On the other hand, fine dark chocolate has upwards of 85 percent chocolate. The total chocolate percentage is the sum of the cacao solids and the cacao fat (also called cocoa butter). Even the notion of “chocolate” is not a clearly defined food, since the ratio of solids to fat can change. And with white chocolate, at best you get some cocoa butter, but there is no cocoa in it.
Why the chocolate content matters
The difference in purported chocolate consumption among depressed and not depressed people was impressive. Depressed people consumed more than 50 percent more chocolate than those not depressed, and (depending on which groups were compared using which of the surveys) the differences were as high as three times as much.
The overall purported chocolate consumption was not that high; the average participant consumed six servings per month (about three chocolate bars). Those who scored low on the depression test consumed just under five and a half servings per month. Those in the “depressive” category consumed about nine servings per month, and those in the “highly depressive” category consumed 12-16 servings per month, depending on the survey used to evaluate.

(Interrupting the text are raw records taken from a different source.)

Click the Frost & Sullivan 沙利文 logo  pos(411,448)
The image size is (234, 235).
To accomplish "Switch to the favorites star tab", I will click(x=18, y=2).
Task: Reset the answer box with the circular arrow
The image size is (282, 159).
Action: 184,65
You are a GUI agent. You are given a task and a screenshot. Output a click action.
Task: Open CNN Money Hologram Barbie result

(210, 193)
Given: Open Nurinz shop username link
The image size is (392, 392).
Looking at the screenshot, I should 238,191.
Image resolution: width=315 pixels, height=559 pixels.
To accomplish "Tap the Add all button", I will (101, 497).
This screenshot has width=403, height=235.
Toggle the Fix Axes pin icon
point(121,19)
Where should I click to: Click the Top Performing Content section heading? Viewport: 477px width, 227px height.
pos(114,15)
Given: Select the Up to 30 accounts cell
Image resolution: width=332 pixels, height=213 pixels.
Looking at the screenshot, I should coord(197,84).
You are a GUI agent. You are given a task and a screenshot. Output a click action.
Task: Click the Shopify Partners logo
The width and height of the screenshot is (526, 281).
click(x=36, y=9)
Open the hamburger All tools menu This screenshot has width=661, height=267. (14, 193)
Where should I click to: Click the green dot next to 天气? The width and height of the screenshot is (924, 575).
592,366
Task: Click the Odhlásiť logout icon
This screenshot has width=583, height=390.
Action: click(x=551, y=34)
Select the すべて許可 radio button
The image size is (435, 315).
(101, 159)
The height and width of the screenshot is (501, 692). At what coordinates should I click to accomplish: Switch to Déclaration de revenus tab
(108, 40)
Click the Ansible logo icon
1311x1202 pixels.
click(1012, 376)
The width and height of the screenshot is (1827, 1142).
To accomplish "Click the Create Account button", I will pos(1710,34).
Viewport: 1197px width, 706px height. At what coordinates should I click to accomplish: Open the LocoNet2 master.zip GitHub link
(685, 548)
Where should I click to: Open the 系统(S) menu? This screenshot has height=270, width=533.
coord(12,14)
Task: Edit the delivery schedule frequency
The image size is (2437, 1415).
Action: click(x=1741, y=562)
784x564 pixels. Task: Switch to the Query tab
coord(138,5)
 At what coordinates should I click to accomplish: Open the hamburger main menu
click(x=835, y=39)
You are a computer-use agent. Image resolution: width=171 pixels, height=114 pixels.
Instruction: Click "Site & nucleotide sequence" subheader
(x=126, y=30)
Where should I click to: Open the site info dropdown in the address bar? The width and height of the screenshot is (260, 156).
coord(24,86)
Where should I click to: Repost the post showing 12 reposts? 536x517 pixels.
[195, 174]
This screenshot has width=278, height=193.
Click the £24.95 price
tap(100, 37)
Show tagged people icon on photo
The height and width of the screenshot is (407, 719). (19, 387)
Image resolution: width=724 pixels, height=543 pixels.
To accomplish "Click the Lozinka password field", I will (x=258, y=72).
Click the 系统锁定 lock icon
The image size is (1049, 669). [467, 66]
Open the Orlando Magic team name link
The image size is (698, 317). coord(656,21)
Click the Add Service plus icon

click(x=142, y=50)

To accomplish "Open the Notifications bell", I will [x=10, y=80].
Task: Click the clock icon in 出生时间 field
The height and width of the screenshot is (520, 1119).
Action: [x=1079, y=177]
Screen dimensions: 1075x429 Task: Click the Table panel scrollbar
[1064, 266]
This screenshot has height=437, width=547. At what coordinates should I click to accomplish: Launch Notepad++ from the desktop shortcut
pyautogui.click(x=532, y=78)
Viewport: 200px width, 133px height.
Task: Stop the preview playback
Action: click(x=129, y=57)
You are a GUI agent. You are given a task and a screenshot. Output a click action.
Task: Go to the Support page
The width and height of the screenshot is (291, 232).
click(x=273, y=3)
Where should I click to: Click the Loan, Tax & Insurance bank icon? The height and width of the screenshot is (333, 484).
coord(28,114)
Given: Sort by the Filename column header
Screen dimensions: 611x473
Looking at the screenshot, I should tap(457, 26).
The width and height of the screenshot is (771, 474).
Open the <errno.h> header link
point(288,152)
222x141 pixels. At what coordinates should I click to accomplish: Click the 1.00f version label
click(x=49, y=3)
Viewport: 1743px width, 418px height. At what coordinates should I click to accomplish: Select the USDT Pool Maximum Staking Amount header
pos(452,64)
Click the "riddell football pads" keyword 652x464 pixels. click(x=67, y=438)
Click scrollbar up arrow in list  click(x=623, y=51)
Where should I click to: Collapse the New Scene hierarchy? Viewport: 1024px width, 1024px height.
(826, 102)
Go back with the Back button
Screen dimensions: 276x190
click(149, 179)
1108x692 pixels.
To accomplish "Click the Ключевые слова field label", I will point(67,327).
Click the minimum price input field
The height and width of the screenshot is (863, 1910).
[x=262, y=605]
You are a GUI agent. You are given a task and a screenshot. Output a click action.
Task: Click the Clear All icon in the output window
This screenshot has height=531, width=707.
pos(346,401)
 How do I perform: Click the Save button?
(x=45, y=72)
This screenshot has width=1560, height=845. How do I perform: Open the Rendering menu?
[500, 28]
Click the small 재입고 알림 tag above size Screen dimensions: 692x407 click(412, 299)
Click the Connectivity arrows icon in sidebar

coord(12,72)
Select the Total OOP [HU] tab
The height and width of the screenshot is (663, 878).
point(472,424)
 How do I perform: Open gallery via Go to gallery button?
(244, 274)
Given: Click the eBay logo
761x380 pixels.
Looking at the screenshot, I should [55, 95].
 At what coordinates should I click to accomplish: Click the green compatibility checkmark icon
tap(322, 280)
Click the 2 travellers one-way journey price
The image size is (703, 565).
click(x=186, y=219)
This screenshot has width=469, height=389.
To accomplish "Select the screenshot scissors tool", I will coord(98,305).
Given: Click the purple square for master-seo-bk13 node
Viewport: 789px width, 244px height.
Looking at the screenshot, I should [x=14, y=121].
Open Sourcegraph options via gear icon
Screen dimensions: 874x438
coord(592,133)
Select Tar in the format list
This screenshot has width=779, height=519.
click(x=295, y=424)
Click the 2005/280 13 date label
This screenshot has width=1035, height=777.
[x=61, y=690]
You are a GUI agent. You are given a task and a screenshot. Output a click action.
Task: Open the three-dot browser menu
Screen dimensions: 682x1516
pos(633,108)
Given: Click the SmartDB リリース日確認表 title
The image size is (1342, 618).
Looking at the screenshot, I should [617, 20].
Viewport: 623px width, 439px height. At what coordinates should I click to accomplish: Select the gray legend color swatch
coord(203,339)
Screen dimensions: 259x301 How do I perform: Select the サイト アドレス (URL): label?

Translated into actual chocolate amount, the study has a major problem: what if those who are less depressed eat five and a half servings of chocolate with high chocolate content, and those in the most depressive category eat 16 servings of low-chocolate-content food? The vast range of chocolate content, (from virtually no cocoa in a Snickers bar to 85 percent cocoa in some of the Lindt Excellence bars) easily spans an order of magnitude (a factor of ten) while the range of difference in number of servings per week/number of times per week ranges by about a factor of 3. The error in actual chocolate measurement is so high that it seems unreasonable to make a conclusion comparing heavy-chocolate consumers to less-chocolate consumers. The data is simply too messy.
So what might be going on? Why would people who eat more chocolate candy (containing varying amounts of chocolate) also have more signs of depression? It may reflect on the mental associations we have with chocolate. If it is viewed as a consolation for a bad day, we may just turn to it, even if it has at most a palliative effect.
While we at STATS often advocate that news agencies have experts in health journalism write about scientific studies regarding health, this study might have benefited from a chocoholic’s discerning palate.